3. Datos epidemiológicos relevantes
- Hasta el 30% de los casos de delirium en ancianos hospitalizados se relacionan con infecciones, y entre ellas, la ITU es la causa más común6.
- Un estudio realizado en adultos mayores institucionalizados mostró que el 60% de las infecciones urinarias sintomáticas cursaban con alteración del estado mental como único signo clínico7.
- La incidencia de delirium en mayores con ITU puede alcanzar el 50% en mayores de 80 años8.
4. Diagnóstico y abordaje clínico
La valoración clínica de la desorientación debe incluir siempre una exploración para descartar causas infecciosas. En el caso de sospecha de ITU se recomienda:
- Realizar análisis de orina con tira reactiva y sedimento urinario.
- Confirmar mediante cultivo, especialmente si hay fiebre o síntomas sistémicos.
- Evaluar signos vitales, estado general, hidratación y posible retención urinaria.
Es fundamental diferenciar entre una bacteriuria asintomática y una ITU verdadera con manifestaciones clínicas. Tratar bacteriurias sin síntomas puede inducir resistencia antibiótica sin beneficio clínico9.
5. Tratamiento y cuidados específicos
El tratamiento debe ser antibiótico, dirigido según antibiograma cuando sea posible. Además, debe acompañarse de medidas generales como:
- Hidratación adecuada.
- Corrección de trastornos hidroelectrolíticos.
- Suspensión de fármacos con efectos anticolinérgicos o depresores del sistema nervioso central.
- Vigilancia neurológica continua y acompañamiento del paciente.
El papel de enfermería es clave en la detección precoz de los cambios mentales, la observación de patrones urinarios, y la promoción de medidas higiénicas y de prevención de recurrencias9.
6. Prevención y educación
Se deben implementar medidas preventivas, especialmente en residencias o entornos hospitalarios:
- Promover la ingesta de líquidos.
- Evitar sondajes innecesarios.
- Fomentar la movilidad y control del estreñimiento.

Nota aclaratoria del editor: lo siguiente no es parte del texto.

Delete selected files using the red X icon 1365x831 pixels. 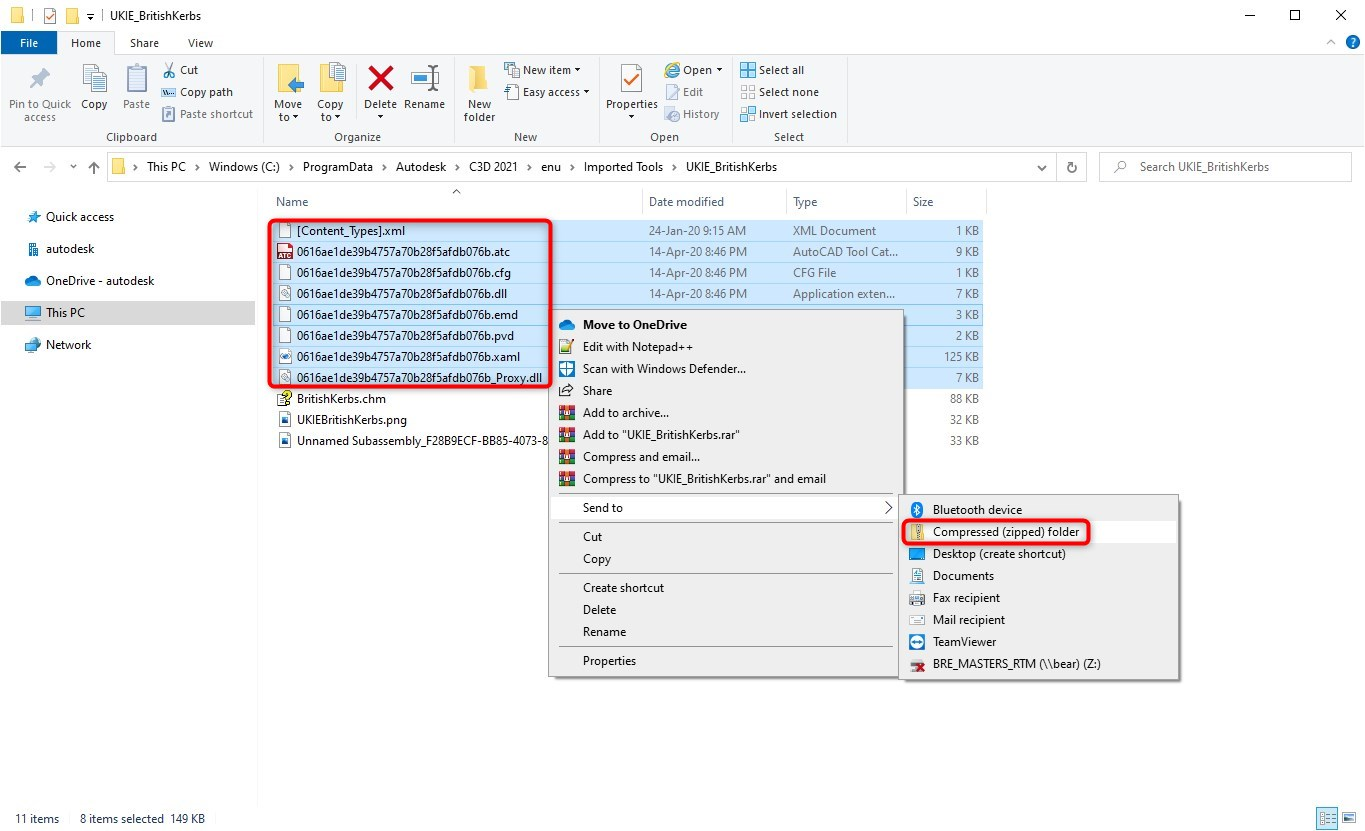(x=380, y=85)
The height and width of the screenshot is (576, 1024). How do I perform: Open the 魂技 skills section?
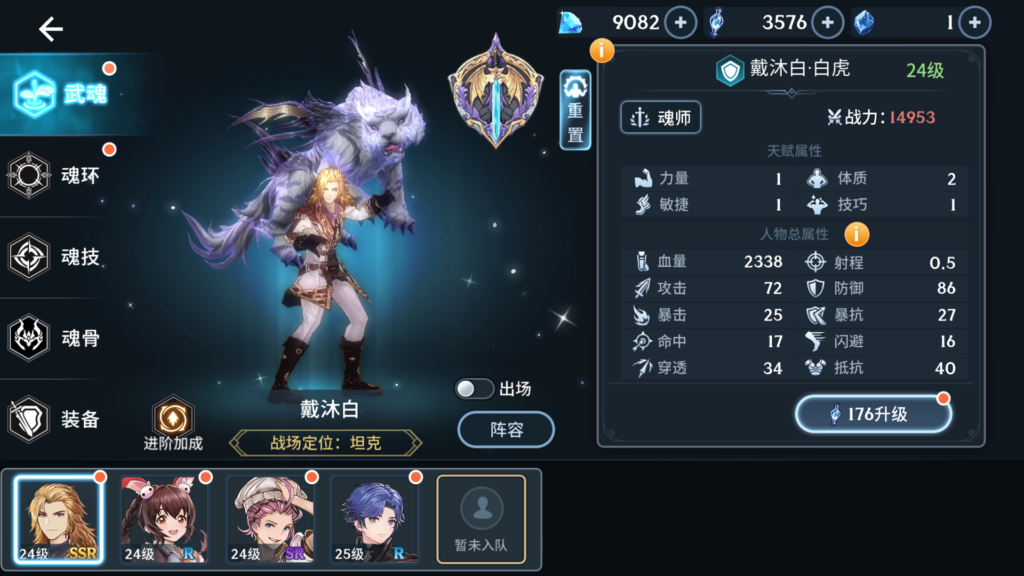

- Educar a cuidadores sobre los signos de alarma no urinarios.
El personal sanitario debe estar capacitado para reconocer la desorientación como posible expresión de infección, y no atribuirla exclusivamente al envejecimiento o deterioro cognitivo crónico.
CONCLUSIONES
La desorientación aguda en adultos mayores no debe considerarse una consecuencia normal del envejecimiento, sino una señal de alarma médica. En este contexto, la infección urinaria constituye una de las causas más frecuentes y tratables. Reconocer esta relación mejora la detección precoz, permite instaurar un tratamiento adecuado y reduce el riesgo de complicaciones graves. Es fundamental un enfoque multidisciplinar que incluya al médico, enfermero y cuidador para una atención integral y humanizada.